Gaffers and Sattler, Inc.
- Company type: Defunct
- Industry: Appliances
- Founded: 1925
- Fate: closed down: 1982 (approx.)
- Headquarters: Los Angeles, California, United States
- Products: gas ranges, electric ranges, built-in gas cooktops and ovens, microwave ovens, dishwashers, vent hoods, air conditioners

= Gaffers and Sattler =

Mid-20th Century Appliance Company

Gaffers and Sattler (often styled Gaffers & Sattler) was a California-based appliance company. Their gas ranges and stand-alone ovens were particularly popular in the Los Angeles area in the middle of the 20th Century.

== History ==
John H. Sattler, George A. Sattler, and W.C. Gaffers established Gaffers and Sattler, Inc. in Los Angeles in 1925. In 1946, Utility Appliance Corporation purchased both Gaffers and Sattler and Occidental Stove. Republic Corporation then purchased the company in 1961.

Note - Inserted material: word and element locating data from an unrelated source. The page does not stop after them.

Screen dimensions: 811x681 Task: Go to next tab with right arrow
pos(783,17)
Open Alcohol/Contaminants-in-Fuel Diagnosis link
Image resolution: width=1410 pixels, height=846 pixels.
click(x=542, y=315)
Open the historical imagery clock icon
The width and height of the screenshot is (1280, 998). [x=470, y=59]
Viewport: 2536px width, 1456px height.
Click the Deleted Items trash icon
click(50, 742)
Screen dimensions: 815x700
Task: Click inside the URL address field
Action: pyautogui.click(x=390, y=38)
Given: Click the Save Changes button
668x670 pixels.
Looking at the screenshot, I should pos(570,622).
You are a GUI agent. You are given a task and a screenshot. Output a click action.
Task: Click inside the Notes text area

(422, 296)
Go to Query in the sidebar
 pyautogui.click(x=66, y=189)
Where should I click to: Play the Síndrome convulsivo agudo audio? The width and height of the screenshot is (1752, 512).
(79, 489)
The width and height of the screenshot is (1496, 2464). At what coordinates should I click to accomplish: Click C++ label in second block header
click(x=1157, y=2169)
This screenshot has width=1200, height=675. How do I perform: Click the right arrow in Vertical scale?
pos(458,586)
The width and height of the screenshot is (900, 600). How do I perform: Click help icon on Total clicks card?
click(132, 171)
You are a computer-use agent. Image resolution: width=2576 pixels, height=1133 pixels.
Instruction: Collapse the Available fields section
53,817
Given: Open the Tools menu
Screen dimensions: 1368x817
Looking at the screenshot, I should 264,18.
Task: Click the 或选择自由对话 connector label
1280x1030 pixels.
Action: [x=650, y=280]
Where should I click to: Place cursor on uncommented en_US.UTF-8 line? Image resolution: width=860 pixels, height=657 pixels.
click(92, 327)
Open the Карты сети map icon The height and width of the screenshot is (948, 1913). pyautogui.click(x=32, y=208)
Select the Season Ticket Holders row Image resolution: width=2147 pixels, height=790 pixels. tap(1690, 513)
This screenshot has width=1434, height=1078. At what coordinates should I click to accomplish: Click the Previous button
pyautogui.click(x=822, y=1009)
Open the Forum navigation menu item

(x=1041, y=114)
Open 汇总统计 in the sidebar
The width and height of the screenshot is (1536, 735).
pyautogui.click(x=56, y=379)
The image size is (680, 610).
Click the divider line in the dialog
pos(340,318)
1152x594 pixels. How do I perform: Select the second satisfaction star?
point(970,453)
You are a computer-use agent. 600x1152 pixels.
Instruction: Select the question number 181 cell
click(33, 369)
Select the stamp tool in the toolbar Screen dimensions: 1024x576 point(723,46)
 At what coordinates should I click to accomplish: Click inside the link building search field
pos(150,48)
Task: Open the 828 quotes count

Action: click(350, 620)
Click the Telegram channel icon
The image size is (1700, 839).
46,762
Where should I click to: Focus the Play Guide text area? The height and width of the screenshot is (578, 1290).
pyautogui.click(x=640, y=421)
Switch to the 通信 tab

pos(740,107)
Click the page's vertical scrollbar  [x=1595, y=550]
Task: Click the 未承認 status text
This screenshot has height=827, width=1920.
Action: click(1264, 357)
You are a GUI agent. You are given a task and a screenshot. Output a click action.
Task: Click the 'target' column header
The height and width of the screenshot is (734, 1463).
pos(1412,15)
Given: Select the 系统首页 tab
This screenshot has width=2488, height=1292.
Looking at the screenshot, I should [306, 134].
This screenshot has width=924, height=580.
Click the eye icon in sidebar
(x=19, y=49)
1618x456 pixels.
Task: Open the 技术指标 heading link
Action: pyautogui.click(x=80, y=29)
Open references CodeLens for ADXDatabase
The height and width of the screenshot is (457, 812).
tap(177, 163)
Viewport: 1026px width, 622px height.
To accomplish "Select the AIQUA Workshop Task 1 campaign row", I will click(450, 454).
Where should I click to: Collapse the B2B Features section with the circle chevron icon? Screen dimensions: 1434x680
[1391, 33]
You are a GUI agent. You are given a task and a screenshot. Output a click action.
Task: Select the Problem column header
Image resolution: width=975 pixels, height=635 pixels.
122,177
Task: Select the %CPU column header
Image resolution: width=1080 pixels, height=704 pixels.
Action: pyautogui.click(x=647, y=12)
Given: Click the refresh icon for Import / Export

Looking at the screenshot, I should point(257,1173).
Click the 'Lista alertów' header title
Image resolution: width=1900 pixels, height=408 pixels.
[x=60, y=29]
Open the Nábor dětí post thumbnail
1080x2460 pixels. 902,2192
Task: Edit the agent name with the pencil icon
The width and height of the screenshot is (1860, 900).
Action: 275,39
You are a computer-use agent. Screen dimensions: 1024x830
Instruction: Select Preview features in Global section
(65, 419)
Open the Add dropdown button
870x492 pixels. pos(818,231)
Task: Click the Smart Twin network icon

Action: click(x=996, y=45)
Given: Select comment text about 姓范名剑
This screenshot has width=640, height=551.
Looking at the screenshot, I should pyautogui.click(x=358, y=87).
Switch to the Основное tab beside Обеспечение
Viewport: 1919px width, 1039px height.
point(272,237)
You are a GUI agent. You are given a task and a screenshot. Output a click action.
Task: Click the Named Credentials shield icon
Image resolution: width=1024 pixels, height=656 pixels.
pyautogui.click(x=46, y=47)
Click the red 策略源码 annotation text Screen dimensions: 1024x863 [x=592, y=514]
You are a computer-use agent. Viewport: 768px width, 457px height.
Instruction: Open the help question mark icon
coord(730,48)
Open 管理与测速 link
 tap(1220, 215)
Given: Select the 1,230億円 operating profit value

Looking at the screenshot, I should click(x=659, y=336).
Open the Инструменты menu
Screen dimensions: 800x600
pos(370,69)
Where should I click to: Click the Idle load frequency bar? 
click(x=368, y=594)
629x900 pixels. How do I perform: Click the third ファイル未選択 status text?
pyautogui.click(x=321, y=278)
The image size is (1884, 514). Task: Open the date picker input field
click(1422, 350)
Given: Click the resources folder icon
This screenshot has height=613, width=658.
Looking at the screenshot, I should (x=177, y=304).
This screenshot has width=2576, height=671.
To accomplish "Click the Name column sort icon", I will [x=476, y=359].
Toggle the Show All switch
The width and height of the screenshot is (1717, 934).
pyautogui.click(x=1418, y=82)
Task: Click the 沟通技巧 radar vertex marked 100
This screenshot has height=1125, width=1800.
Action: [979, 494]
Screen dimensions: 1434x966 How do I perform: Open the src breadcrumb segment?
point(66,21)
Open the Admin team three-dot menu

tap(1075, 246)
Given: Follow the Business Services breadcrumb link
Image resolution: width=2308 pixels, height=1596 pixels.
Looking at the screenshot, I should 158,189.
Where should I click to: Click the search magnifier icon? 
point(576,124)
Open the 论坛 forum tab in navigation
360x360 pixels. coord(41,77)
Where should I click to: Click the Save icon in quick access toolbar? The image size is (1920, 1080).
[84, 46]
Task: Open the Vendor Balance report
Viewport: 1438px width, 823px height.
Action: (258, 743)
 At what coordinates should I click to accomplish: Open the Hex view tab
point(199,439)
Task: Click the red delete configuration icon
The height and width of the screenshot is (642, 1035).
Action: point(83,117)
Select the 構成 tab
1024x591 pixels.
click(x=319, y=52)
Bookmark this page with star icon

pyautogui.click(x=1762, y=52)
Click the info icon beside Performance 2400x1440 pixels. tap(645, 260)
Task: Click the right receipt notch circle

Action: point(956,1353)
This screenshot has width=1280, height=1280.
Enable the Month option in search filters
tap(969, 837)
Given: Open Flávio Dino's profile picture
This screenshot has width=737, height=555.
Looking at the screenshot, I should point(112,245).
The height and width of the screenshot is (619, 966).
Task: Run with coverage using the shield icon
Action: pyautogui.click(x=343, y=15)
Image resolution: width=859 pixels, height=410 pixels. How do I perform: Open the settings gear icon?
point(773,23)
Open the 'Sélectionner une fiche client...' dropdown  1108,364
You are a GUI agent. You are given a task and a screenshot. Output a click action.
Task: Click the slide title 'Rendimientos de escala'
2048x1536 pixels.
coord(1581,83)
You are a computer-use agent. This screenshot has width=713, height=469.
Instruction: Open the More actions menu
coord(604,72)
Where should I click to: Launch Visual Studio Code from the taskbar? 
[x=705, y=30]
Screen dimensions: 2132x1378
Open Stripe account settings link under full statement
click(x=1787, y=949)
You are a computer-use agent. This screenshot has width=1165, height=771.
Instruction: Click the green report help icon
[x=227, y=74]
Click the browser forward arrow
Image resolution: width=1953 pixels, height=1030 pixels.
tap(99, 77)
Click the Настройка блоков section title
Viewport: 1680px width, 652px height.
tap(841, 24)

In 1968, Republic sold Gaffers and Sattler to Magic Chef for approximately $20 million. By the early 1970s, Businessweek referred to the business as "moneylosing." By 1978, Gaffers and Sattler accounted for approximately one quarter of Magic Chef's total sales. That same year, approximately 350 Teamsters union employees making electric and gas ranges went on strike for one month, leading to a new 35 month contract. By the late 1970s, Gaffers and Sattler employed approximately 900 individuals in a large plant in the City of Industry, California.

== Features ==

Stove features included the "Thermal Eye," which allowed the user to set the burner to a particular temperature. The "Tel-Temp Griddle" was an aluminum griddle that had a built-in thermometer. The "Roast-o-Matic" enabled the cook to delay the oven start a particular number of hours.

In 1956, gas ranges included the "oven sentinel," a probe which could be inserted into meat and then would automatically turn off the oven when the desired temperature was reached.

==Popularity==
In 1973, Mary Tyler Moore appeared in a Gaffers and Sattler ad, highlighting the ease of use of such stoves for busy women.